Kerry: See, I can rarely justify buying anything for anyone else.

Online
"If I ever procreate, you're going to be the first person I call." -- RinSh, perhaps because I came up with fabulous baby names.

10/6
Post-Yom Kippur Break Fast @ my house
"Are you Jewish children?" -- Grandma Ruth, upon hearing that Tracee and I don't like lox and gefilte fish.

Sluiceburgh
"You know what that was? That was the deep breath of Bglowslieth thinking." -- Kathleen, pointing out a new syntactical feature of our LAnguage.
"Pay attention, stupid boy." -- Hoter, to Matt I think.

Hoter: Matt, you suck.
Matt: And Kathleen needs to learn how to swallow.

"Someone smells like a lot of something." -- Kathleen.

Kathleen: It's YOU!
Matt: What do I smell like?
Kathleen: A lot!

"This song makes me want to be an up-side-down cockroach." -- Andrew, and I have no idea why.

Kathleen: We need to go camping, and make our album!
Andrew: We need to go camping, in a recording studio!

10/13
Sluice for the sports
Matt: Who lends magazines?
Kathleen: People who have things and like to give them to people because they're nice.
Matt: That wasn't so much a question of "who" as it was a rhetorical "that's weird."

10/14
Borders
Andrew: Thank you for calling Borders in Commack.

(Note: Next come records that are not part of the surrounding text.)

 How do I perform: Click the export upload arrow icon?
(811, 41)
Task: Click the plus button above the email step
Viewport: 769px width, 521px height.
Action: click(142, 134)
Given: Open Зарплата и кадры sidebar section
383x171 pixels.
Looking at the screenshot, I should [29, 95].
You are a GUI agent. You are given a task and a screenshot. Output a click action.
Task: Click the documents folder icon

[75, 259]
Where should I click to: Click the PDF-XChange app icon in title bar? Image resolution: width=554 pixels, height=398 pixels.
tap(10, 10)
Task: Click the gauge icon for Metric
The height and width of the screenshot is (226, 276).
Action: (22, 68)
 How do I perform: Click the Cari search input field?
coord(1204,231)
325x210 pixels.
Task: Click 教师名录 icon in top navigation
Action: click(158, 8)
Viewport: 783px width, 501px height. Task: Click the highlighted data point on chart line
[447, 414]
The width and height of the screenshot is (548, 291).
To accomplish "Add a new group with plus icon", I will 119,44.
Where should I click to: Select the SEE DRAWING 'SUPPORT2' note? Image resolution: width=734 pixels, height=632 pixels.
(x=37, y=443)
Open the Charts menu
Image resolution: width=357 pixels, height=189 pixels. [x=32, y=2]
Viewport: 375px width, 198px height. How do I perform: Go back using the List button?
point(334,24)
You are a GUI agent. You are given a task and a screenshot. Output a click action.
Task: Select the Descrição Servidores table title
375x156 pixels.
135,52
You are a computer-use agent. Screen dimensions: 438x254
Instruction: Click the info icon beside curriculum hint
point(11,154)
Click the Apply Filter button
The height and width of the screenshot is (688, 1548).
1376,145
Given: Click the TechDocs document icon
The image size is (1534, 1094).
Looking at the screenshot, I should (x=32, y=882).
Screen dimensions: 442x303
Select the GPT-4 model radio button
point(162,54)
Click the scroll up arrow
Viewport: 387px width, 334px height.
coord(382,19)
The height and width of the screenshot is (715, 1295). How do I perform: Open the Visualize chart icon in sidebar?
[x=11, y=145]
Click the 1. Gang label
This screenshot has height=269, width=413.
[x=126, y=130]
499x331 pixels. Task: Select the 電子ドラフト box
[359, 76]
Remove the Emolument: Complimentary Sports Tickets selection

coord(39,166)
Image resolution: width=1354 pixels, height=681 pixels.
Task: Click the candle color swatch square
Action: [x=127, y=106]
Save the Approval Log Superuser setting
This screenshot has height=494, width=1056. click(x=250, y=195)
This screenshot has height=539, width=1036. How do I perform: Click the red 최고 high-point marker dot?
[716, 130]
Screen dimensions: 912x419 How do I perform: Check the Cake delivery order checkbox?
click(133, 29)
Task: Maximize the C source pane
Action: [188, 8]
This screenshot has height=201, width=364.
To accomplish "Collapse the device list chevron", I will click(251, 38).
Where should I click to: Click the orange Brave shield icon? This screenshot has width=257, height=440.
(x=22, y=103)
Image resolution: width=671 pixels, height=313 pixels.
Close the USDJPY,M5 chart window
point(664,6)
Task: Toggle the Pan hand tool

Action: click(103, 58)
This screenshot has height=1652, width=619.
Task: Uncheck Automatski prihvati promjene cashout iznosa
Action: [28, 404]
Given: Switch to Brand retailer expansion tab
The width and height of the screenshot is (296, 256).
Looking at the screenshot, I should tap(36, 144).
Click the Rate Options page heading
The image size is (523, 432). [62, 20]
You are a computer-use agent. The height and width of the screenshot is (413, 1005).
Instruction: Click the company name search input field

This is Andrew speaking. How may I help you?
Maria: Hi, is this Nick?

10/15
Kathleen's house? Or somewhere else? I should write these things down.
"One times one is two. Two times two is three..." -- Kathleen, singing.

10/17
A morbid day at Borders
"Please don't kill me. Don't wanna die. My benefits didn't get approved yet." -- Hoter, prioritizing at death's door.
"The AP165 brings me closer to committing suicide than I have ever been in my entire life." -- Cassie

10/19
Chilis maybe
"It doesn't matter where I live. I will flush my toilet when it moves me to do so." -- Andrew, on my grandparents' reluctance to flush the toilet because it bothers their upstairs neighbors.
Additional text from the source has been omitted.